I had a recent e-mail request from a reader to describe what it feels like when I orgasm. How does "Oh, for fuck's sake, is that it?" sound?

I know I'm a bit of an internet whore, but even I have standards. "Did the agency tell you that I'd be having a little widdle on ya? You know, just a little pee-pee."

Another new reader also e-mailed me to congratulate me on my extensive use of profanities. Tthank you, it means a lot to know that I am building such a reputation. I don't know what comes over me at times, these expletives just simpy explode from my fingertips. I think I'd benefit from some anger therapy, or a perhaps a shag, or just a decent night's sleep.


Can you smell onions?
Tuesday's sleep was interrupted by a strong smell of cooked onions and garlic that was permeating through the house. It was vile. There is something inherently wrong with cooking smells getting into your bedroom.

You can imagine certain people with laminated notice fixations having signs up all over their houses:

"No cooking outside the hours of 11.30am-1.30pm and 4.30pm-6.30pm!"

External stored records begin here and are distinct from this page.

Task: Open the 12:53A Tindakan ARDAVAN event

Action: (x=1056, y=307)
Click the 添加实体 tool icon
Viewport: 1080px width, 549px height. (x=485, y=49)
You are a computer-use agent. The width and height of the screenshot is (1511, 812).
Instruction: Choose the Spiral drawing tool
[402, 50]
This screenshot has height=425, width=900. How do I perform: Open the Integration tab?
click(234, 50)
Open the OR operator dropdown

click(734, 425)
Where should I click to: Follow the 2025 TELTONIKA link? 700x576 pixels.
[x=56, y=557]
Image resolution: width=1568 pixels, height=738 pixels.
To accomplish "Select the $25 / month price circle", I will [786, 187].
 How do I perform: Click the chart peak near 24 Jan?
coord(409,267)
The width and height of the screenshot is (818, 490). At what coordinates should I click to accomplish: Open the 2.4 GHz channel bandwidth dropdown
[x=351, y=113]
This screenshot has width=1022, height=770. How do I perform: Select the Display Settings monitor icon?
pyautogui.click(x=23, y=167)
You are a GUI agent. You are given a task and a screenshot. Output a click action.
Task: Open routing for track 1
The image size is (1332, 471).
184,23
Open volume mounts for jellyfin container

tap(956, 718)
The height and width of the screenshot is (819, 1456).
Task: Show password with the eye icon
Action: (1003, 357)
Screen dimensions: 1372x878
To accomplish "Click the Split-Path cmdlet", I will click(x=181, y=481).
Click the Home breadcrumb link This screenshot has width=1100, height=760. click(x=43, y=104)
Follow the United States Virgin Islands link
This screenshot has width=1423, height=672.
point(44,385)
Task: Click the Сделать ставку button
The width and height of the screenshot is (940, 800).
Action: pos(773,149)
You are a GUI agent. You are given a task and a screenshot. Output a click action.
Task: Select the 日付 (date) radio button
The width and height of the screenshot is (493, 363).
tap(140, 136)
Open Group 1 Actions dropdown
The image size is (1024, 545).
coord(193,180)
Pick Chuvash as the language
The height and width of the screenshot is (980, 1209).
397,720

"All cooking smells must leave the premises by 9pm."

I'd go along with that.



Give me some credit
I have some manageable credit card debt on a couple of cards. I decided to get a new credit card to consolidate this and benefit from 0% interest on the balance transfer for 9 months or so. Looking at the deals on the internet, I found a company that offered a competitive rate and went through the online application. The choice of card colours was novel and I decided on black - the other options being red or pink.

Imagine my delight when a pink card was delivered. I felt a bit of a fool having to phone them up to tell the customer services lady that "I really can't cope with a pink card", but she was very understanding and explained that there'd been a bit of a mix up, lots of people had received the wrong colour, and a new one would be sent out as soon as.

And people wonder why I don't sleep at night.

20 comments:

Anonymous said...

So, who was cooking? Or was it just a ghost smell?

No, I've got it! A ghost was hungry and trying to cook your lower legs with some onion and garlic hence the hot feeling you had.

I'm a genius! I must be right, surely?

Anonymous said...

It was a remnant smell I think. Although your hypothesis is certainly worthy of further investigation. Perhaps you'd like to get somebody to cook your lower legs in that fashion, then come back to main group so we can discuss your findings?

Anonymous said...

You mentioned you were ovulating.

You mentioned the smells.

Go figure!

Manky cunt!

Anonymous said...

Shocked and appalled! It may get a bit manky at the end of the day, but it NEVER smells of onions and garlic.

Anonymous said...

I feel a bit queasy.

Just saying.

Anonymous said...

Is it the pink thing FT? Soz.

Anonymous said...

Har har har... I always love coming over here.

ANYWAY... Pink? I had pink letter on MSN and you couldn't handle that. I had to change them. Now shut up because I'm late for work and have to go.

Anonymous said...

Ow.

That really hurt.

At least I've got something to eat for tea now. I'll magic up some new legs later.

Anonymous said...

I love that you called about the pink card, and find it perfectly understandable.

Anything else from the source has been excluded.